Analyzing Suspicious IP Addresses
Suspicious connection requests are a common occurrence for Linux system administrators. From who and where are these suspicious requests originating?
![](https://benhay.es/img/analyzing_ipaddresses_banner.jpg)
Table of Contents
- Background
- IP Address Identification with MaxMind GeoIP2 Precision Web Services
- Data Exploration
- Findings
Managing an Ubuntu server is a rewarding endeavor that requires constant learning, esoteric knowledge of the Linux kernel, working memory of dozens of commands, and proactive intervention. Before diving into the analysis, let’s first define what Ubuntu, SSH, Apache, Fail2Ban, and MaxMind are used for in this context. If you are already familiar with these technologies, feel free to skip ahead.
Ubuntu
Ubuntu server is a popular distribution of a linux server operating system - there is no GUI - ultimately, all inputs are through the command-line interface (CLI) via keyboard. Ubuntu server provides a large community and resource pool which is helpful for beginners. The wide-spread support also means there are few package availability/compatibility issues. You can learn more about Ubuntu server here. Typically, physical access to a server is impractical (traveling) if not impossible (provisioned by Amazon Web Services, Microsoft Azure, etc.). To overcome this, there are web-friendly tools available.
SSH & Apache
In either the impractical or the impossible case, you will need a way to connect to your server from a distance. Secure shell (SSH) provides, as the name suggests, a secure method for remotely connecting to your server. Remote access is a powerful way to configure or monitor your server using the command-line interface. If you are using your server as a webserver or webhost, then there is a strong chance you are using Apache, NGINX, or a similar host. With a properly configured webserver, you can serve content (files, documents, pictures, videos, etc.) to your users. You can learn more about SSH here and Apache (also known as httpd) here.
Malicious Users
At this point, the pair of information security pillars - authentication and authorization - becomes critical. Since you can access the server remotely, theoretically, anyone else can access the server because the server has no upfront way of detecting whether you or someone else initiated the incoming connection. Fortunately, both SSH and Apache log failed connection attempts and record the originating IP address. Understanding the log data is a key motivation for this project.

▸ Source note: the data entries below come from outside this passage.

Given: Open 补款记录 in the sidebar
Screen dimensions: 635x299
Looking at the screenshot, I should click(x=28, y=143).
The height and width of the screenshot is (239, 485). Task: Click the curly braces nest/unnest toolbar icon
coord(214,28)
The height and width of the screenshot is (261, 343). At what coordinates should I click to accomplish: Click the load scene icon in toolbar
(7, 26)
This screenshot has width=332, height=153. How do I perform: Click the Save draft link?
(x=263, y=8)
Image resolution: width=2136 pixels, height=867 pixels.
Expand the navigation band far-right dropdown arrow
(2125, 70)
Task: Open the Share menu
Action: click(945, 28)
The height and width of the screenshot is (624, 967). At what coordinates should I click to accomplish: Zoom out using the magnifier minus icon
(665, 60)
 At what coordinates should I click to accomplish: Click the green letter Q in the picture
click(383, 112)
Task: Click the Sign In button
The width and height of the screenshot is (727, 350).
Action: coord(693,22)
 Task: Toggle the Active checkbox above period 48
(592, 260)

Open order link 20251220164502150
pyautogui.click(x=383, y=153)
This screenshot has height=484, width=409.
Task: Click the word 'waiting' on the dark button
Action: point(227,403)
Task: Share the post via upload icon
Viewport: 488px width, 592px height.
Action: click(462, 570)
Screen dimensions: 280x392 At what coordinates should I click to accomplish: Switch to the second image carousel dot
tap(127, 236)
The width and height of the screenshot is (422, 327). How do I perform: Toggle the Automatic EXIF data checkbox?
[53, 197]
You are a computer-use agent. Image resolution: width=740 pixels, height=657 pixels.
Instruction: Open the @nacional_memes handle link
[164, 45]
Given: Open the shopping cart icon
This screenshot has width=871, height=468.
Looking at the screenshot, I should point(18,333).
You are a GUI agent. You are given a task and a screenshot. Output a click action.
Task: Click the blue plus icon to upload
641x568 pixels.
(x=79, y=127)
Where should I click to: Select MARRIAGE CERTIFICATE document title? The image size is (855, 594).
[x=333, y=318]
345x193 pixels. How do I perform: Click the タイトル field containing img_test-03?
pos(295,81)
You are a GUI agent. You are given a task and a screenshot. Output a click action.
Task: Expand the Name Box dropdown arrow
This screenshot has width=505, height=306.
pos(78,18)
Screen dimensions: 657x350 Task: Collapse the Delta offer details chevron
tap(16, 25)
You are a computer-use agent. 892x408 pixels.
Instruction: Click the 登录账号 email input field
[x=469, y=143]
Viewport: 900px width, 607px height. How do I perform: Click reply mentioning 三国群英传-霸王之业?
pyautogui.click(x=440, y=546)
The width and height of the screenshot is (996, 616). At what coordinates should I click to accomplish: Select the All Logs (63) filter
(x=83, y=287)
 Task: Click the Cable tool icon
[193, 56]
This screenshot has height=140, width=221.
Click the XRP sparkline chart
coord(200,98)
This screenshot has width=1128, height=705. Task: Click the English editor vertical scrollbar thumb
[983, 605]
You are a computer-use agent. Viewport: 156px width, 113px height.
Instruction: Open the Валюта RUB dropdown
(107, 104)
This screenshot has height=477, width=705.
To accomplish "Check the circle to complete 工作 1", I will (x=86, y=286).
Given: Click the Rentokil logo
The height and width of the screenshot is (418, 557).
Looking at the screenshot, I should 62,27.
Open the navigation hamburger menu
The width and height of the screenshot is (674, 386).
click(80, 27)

An example of a suspicious and possibly malicious connection request in the log files may look something similar to the following:
Dec 13 05:28:00 servername sshd[123]: Failed password for invalid user administrador from 139.59.171.172 port 32940 ssh2
Dec 13 06:03:39 servername sshd[123]: Failed password for invalid user deploy from 167.99.5.18 port 54628 ssh2
Dec 13 06:09:34 servername sshd[123]: Failed password for invalid user admin from 231.42.132.19 por 42192 ssh2
As you can see, the log files are serially arranged but there is hidden structure. We’ll see this again after we review Fail2Ban log files. While we can read these one at a time, a given log file may contain thousands of records, limiting the feasibility of any human to interpret and identify patterns. Best to let a computer do the heavy lifting here.
Fail2Ban
Fail2ban is widely used to automate the access revoking process. In short, if an IP address initiates too many failed connections within a specified window of time (e.g., 10 minutes, 24 hours, etc.), then the IP address will be banned (known in fail2ban terms as being placed in a ‘jail’). Each service that is monitored has a jail to track banned IP addresses (i.e., one for SSH, one for Apache). This tool is useful for securing your server but can also be leveraged for deeper analysis. Using the history of failed connections and logged IP addresses, a better understanding of who is trying to access your server can be developed.
An example of fail2ban log files:
2019-01-28 07:01:57,512 fail2ban.actions [1224]: NOTICE [sshd] Ban 180.179.174.247
2019-01-28 09:47:12,368 fail2ban.actions [1224]: NOTICE [sshd] Ban 222.124.12.57
2019-01-28 10:21:15,311 fail2ban.actions [1224]: NOTICE [sshd] Ban 190.71.18.91
MaxMind GeoIP2 Precision Web Services
In order to take advantage of the list of banned IP addresses, we can supplement the data with more data. MaxMind is a service that, for a modest fee, provides data about IP addresses. For each IP address, MaxMind can provide the continent, country, city, and detail about the organization or user. MaxMind is used by many organizations to enhance their IP address analysis capabilities. You can better detect hacking attempts, fraud, phishing, or better understand where your web traffic is originating. The following analysis dives into the process of acquiring, cleaning, and exploring the IP address data from fail2ban and MaxMind while focusing on failed SSH authentication requests.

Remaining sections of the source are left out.